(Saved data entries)
__________________________________________________
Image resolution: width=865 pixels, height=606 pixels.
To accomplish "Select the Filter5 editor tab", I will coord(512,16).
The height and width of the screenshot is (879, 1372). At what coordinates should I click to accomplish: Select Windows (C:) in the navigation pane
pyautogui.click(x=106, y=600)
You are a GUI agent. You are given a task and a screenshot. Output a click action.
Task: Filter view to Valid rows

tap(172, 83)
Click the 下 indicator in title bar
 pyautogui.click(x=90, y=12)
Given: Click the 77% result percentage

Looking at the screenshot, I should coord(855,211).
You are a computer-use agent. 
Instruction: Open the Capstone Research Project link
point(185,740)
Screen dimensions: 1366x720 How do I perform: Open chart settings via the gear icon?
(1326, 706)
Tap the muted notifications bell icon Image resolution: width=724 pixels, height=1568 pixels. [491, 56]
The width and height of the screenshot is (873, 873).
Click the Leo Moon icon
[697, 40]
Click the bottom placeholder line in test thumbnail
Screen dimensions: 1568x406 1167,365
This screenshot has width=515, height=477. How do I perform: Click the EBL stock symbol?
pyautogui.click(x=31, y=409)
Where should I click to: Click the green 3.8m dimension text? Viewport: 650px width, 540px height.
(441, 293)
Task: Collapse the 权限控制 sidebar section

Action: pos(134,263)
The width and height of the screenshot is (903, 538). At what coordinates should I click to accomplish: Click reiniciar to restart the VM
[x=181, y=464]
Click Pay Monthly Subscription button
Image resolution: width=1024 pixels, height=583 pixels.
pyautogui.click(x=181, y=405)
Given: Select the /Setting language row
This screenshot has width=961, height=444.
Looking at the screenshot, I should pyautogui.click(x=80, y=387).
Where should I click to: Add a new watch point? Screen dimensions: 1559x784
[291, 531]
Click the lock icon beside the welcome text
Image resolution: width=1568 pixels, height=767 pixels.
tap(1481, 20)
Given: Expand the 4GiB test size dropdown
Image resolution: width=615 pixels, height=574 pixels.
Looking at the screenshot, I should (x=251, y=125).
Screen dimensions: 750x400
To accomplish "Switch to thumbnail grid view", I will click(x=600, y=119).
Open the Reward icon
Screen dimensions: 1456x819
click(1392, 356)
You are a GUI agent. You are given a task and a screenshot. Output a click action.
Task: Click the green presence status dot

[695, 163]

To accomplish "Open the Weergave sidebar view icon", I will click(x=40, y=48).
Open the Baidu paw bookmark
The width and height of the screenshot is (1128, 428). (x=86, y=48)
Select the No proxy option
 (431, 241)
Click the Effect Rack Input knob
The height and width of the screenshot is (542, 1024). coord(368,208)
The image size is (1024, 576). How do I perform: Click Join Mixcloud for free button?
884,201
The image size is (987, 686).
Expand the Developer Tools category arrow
__________________________________________________
Work request ::
Your task is to repeat each of the records above exactly.

Completed exercise ::
Image resolution: width=865 pixels, height=606 pixels.
To accomplish "Select the Filter5 editor tab", I will coord(512,16).
The height and width of the screenshot is (879, 1372). At what coordinates should I click to accomplish: Select Windows (C:) in the navigation pane
pyautogui.click(x=106, y=600)
You are a GUI agent. You are given a task and a screenshot. Output a click action.
Task: Filter view to Valid rows

tap(172, 83)
Click the 下 indicator in title bar
 pyautogui.click(x=90, y=12)
Given: Click the 77% result percentage

Looking at the screenshot, I should coord(855,211).
You are a computer-use agent. 
Instruction: Open the Capstone Research Project link
point(185,740)
Screen dimensions: 1366x720 How do I perform: Open chart settings via the gear icon?
(1326, 706)
Tap the muted notifications bell icon Image resolution: width=724 pixels, height=1568 pixels. [491, 56]
The width and height of the screenshot is (873, 873).
Click the Leo Moon icon
[697, 40]
Click the bottom placeholder line in test thumbnail
Screen dimensions: 1568x406 1167,365
This screenshot has width=515, height=477. How do I perform: Click the EBL stock symbol?
pyautogui.click(x=31, y=409)
Where should I click to: Click the green 3.8m dimension text? Viewport: 650px width, 540px height.
(441, 293)
Task: Collapse the 权限控制 sidebar section

Action: pos(134,263)
The width and height of the screenshot is (903, 538). At what coordinates should I click to accomplish: Click reiniciar to restart the VM
[x=181, y=464]
Click Pay Monthly Subscription button
Image resolution: width=1024 pixels, height=583 pixels.
pyautogui.click(x=181, y=405)
Given: Select the /Setting language row
This screenshot has width=961, height=444.
Looking at the screenshot, I should pyautogui.click(x=80, y=387).
Where should I click to: Add a new watch point? Screen dimensions: 1559x784
[291, 531]
Click the lock icon beside the welcome text
Image resolution: width=1568 pixels, height=767 pixels.
tap(1481, 20)
Given: Expand the 4GiB test size dropdown
Image resolution: width=615 pixels, height=574 pixels.
Looking at the screenshot, I should (x=251, y=125).
Screen dimensions: 750x400
To accomplish "Switch to thumbnail grid view", I will click(x=600, y=119).
Open the Reward icon
Screen dimensions: 1456x819
click(1392, 356)
You are a GUI agent. You are given a task and a screenshot. Output a click action.
Task: Click the green presence status dot

[695, 163]

To accomplish "Open the Weergave sidebar view icon", I will click(x=40, y=48).
Open the Baidu paw bookmark
The width and height of the screenshot is (1128, 428). (x=86, y=48)
Select the No proxy option
 (431, 241)
Click the Effect Rack Input knob
The height and width of the screenshot is (542, 1024). coord(368,208)
The image size is (1024, 576). How do I perform: Click Join Mixcloud for free button?
884,201
The image size is (987, 686).
Expand the Developer Tools category arrow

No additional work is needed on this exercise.